## Exercise prompt
Retype the data below without altering anything.

[Stored records]
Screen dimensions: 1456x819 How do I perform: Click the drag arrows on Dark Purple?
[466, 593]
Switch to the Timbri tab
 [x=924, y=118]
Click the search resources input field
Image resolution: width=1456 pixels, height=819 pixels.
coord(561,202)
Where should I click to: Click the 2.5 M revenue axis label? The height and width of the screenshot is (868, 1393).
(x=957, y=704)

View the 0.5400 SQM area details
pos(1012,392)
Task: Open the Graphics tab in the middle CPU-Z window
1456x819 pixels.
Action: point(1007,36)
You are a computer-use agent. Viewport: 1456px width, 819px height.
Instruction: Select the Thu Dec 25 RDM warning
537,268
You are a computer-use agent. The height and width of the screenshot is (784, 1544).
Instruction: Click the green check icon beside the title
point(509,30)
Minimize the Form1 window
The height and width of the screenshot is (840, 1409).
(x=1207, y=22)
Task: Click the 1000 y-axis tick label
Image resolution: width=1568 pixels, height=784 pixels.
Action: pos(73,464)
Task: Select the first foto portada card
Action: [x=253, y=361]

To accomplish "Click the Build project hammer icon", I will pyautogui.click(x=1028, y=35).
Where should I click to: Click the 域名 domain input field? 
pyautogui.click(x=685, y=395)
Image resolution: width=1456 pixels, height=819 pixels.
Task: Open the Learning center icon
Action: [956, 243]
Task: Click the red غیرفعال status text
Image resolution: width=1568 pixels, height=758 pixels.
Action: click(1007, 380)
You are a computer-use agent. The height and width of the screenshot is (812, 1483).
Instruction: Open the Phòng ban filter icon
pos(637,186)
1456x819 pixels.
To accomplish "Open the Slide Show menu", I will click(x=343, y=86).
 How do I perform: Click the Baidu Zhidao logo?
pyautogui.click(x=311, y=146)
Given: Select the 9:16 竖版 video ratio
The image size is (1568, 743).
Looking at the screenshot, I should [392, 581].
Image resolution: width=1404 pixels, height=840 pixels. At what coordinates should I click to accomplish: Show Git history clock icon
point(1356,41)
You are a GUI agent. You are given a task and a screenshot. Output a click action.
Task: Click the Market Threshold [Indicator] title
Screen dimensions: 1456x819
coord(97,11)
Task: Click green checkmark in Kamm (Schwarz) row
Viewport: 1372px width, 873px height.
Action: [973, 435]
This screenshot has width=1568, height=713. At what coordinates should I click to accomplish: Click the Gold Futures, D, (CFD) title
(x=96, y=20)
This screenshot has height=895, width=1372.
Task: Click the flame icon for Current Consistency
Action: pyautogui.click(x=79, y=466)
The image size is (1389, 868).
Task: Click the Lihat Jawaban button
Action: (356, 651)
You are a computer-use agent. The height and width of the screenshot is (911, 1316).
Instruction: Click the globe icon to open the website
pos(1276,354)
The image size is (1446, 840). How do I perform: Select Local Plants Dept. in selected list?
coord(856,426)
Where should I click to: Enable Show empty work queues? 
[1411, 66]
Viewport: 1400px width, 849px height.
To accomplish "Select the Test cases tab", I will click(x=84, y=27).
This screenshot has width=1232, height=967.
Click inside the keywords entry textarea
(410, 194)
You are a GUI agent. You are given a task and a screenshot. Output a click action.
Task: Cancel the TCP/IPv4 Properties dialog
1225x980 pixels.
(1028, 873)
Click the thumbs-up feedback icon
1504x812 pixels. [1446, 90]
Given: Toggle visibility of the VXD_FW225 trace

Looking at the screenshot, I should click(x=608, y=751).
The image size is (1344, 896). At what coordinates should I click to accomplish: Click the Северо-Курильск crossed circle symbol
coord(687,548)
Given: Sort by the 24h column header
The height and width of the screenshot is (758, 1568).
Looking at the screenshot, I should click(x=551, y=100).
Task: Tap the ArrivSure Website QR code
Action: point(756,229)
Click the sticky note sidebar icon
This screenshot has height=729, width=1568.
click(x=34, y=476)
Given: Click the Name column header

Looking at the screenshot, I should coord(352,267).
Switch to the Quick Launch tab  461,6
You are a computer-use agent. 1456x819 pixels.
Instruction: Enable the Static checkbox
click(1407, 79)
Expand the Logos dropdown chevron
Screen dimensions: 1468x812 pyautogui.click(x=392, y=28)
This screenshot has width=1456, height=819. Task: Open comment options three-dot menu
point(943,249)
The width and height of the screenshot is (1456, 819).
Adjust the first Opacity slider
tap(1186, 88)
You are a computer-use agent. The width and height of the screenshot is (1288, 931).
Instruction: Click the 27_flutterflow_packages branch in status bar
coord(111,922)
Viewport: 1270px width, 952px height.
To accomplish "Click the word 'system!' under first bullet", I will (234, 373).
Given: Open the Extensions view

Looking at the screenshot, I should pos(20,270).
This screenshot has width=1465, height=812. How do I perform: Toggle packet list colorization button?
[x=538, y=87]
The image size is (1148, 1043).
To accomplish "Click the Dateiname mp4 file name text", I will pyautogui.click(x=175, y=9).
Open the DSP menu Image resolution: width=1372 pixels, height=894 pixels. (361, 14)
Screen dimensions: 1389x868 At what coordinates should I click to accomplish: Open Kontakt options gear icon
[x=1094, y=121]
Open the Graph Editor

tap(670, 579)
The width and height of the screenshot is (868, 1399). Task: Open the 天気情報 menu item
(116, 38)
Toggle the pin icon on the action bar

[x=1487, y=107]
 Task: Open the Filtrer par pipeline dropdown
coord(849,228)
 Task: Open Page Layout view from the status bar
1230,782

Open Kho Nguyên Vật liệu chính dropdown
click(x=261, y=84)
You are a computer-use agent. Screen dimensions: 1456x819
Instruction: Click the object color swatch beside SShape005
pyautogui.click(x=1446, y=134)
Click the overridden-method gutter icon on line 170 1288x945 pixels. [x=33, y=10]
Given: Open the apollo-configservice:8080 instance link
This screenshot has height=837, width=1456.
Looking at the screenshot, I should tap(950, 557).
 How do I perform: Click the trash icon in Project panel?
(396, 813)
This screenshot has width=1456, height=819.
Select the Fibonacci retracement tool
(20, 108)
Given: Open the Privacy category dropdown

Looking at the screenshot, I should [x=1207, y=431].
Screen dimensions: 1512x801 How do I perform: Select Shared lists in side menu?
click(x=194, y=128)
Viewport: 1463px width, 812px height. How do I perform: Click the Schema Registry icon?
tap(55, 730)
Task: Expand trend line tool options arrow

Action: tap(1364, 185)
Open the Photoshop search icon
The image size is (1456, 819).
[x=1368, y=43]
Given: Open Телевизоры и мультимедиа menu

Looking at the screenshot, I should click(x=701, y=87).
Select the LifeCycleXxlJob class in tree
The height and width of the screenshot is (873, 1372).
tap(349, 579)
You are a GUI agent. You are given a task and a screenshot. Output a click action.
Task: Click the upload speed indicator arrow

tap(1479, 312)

## Answer to the exercise
Screen dimensions: 1456x819 How do I perform: Click the drag arrows on Dark Purple?
[466, 593]
Switch to the Timbri tab
 [x=924, y=118]
Click the search resources input field
Image resolution: width=1456 pixels, height=819 pixels.
coord(561,202)
Where should I click to: Click the 2.5 M revenue axis label? The height and width of the screenshot is (868, 1393).
(x=957, y=704)

View the 0.5400 SQM area details
pos(1012,392)
Task: Open the Graphics tab in the middle CPU-Z window
1456x819 pixels.
Action: point(1007,36)
You are a computer-use agent. Viewport: 1456px width, 819px height.
Instruction: Select the Thu Dec 25 RDM warning
537,268
You are a computer-use agent. The height and width of the screenshot is (784, 1544).
Instruction: Click the green check icon beside the title
point(509,30)
Minimize the Form1 window
The height and width of the screenshot is (840, 1409).
(x=1207, y=22)
Task: Click the 1000 y-axis tick label
Image resolution: width=1568 pixels, height=784 pixels.
Action: pos(73,464)
Task: Select the first foto portada card
Action: [x=253, y=361]

To accomplish "Click the Build project hammer icon", I will pyautogui.click(x=1028, y=35).
Where should I click to: Click the 域名 domain input field? 
pyautogui.click(x=685, y=395)
Image resolution: width=1456 pixels, height=819 pixels.
Task: Open the Learning center icon
Action: [956, 243]
Task: Click the red غیرفعال status text
Image resolution: width=1568 pixels, height=758 pixels.
Action: click(1007, 380)
You are a computer-use agent. The height and width of the screenshot is (812, 1483).
Instruction: Open the Phòng ban filter icon
pos(637,186)
1456x819 pixels.
To accomplish "Open the Slide Show menu", I will click(x=343, y=86).
 How do I perform: Click the Baidu Zhidao logo?
pyautogui.click(x=311, y=146)
Given: Select the 9:16 竖版 video ratio
The image size is (1568, 743).
Looking at the screenshot, I should [392, 581].
Image resolution: width=1404 pixels, height=840 pixels. At what coordinates should I click to accomplish: Show Git history clock icon
point(1356,41)
You are a GUI agent. You are given a task and a screenshot. Output a click action.
Task: Click the Market Threshold [Indicator] title
Screen dimensions: 1456x819
coord(97,11)
Task: Click green checkmark in Kamm (Schwarz) row
Viewport: 1372px width, 873px height.
Action: [973, 435]
This screenshot has width=1568, height=713. At what coordinates should I click to accomplish: Click the Gold Futures, D, (CFD) title
(x=96, y=20)
This screenshot has height=895, width=1372.
Task: Click the flame icon for Current Consistency
Action: pyautogui.click(x=79, y=466)
The image size is (1389, 868).
Task: Click the Lihat Jawaban button
Action: (356, 651)
You are a computer-use agent. The height and width of the screenshot is (911, 1316).
Instruction: Click the globe icon to open the website
pos(1276,354)
The image size is (1446, 840). How do I perform: Select Local Plants Dept. in selected list?
coord(856,426)
Where should I click to: Enable Show empty work queues? 
[1411, 66]
Viewport: 1400px width, 849px height.
To accomplish "Select the Test cases tab", I will click(x=84, y=27).
This screenshot has width=1232, height=967.
Click inside the keywords entry textarea
(410, 194)
You are a GUI agent. You are given a task and a screenshot. Output a click action.
Task: Cancel the TCP/IPv4 Properties dialog
1225x980 pixels.
(1028, 873)
Click the thumbs-up feedback icon
1504x812 pixels. [1446, 90]
Given: Toggle visibility of the VXD_FW225 trace

Looking at the screenshot, I should click(x=608, y=751).
The image size is (1344, 896). At what coordinates should I click to accomplish: Click the Северо-Курильск crossed circle symbol
coord(687,548)
Given: Sort by the 24h column header
The height and width of the screenshot is (758, 1568).
Looking at the screenshot, I should click(x=551, y=100).
Task: Tap the ArrivSure Website QR code
Action: point(756,229)
Click the sticky note sidebar icon
This screenshot has height=729, width=1568.
click(x=34, y=476)
Given: Click the Name column header

Looking at the screenshot, I should coord(352,267).
Switch to the Quick Launch tab  461,6
You are a computer-use agent. 1456x819 pixels.
Instruction: Enable the Static checkbox
click(1407, 79)
Expand the Logos dropdown chevron
Screen dimensions: 1468x812 pyautogui.click(x=392, y=28)
This screenshot has width=1456, height=819. Task: Open comment options three-dot menu
point(943,249)
The width and height of the screenshot is (1456, 819).
Adjust the first Opacity slider
tap(1186, 88)
You are a computer-use agent. The width and height of the screenshot is (1288, 931).
Instruction: Click the 27_flutterflow_packages branch in status bar
coord(111,922)
Viewport: 1270px width, 952px height.
To accomplish "Click the word 'system!' under first bullet", I will (234, 373).
Given: Open the Extensions view

Looking at the screenshot, I should pos(20,270).
This screenshot has width=1465, height=812. How do I perform: Toggle packet list colorization button?
[x=538, y=87]
The image size is (1148, 1043).
To accomplish "Click the Dateiname mp4 file name text", I will pyautogui.click(x=175, y=9).
Open the DSP menu Image resolution: width=1372 pixels, height=894 pixels. (361, 14)
Screen dimensions: 1389x868 At what coordinates should I click to accomplish: Open Kontakt options gear icon
[x=1094, y=121]
Open the Graph Editor

tap(670, 579)
The width and height of the screenshot is (868, 1399). Task: Open the 天気情報 menu item
(116, 38)
Toggle the pin icon on the action bar

[x=1487, y=107]
 Task: Open the Filtrer par pipeline dropdown
coord(849,228)
 Task: Open Page Layout view from the status bar
1230,782

Open Kho Nguyên Vật liệu chính dropdown
click(x=261, y=84)
You are a computer-use agent. Screen dimensions: 1456x819
Instruction: Click the object color swatch beside SShape005
pyautogui.click(x=1446, y=134)
Click the overridden-method gutter icon on line 170 1288x945 pixels. [x=33, y=10]
Given: Open the apollo-configservice:8080 instance link
This screenshot has height=837, width=1456.
Looking at the screenshot, I should tap(950, 557).
 How do I perform: Click the trash icon in Project panel?
(396, 813)
This screenshot has width=1456, height=819.
Select the Fibonacci retracement tool
(20, 108)
Given: Open the Privacy category dropdown

Looking at the screenshot, I should [x=1207, y=431].
Screen dimensions: 1512x801 How do I perform: Select Shared lists in side menu?
click(x=194, y=128)
Viewport: 1463px width, 812px height. How do I perform: Click the Schema Registry icon?
tap(55, 730)
Task: Expand trend line tool options arrow

Action: tap(1364, 185)
Open the Photoshop search icon
The image size is (1456, 819).
[x=1368, y=43]
Given: Open Телевизоры и мультимедиа menu

Looking at the screenshot, I should click(x=701, y=87).
Select the LifeCycleXxlJob class in tree
The height and width of the screenshot is (873, 1372).
tap(349, 579)
You are a GUI agent. You are given a task and a screenshot. Output a click action.
Task: Click the upload speed indicator arrow

tap(1479, 312)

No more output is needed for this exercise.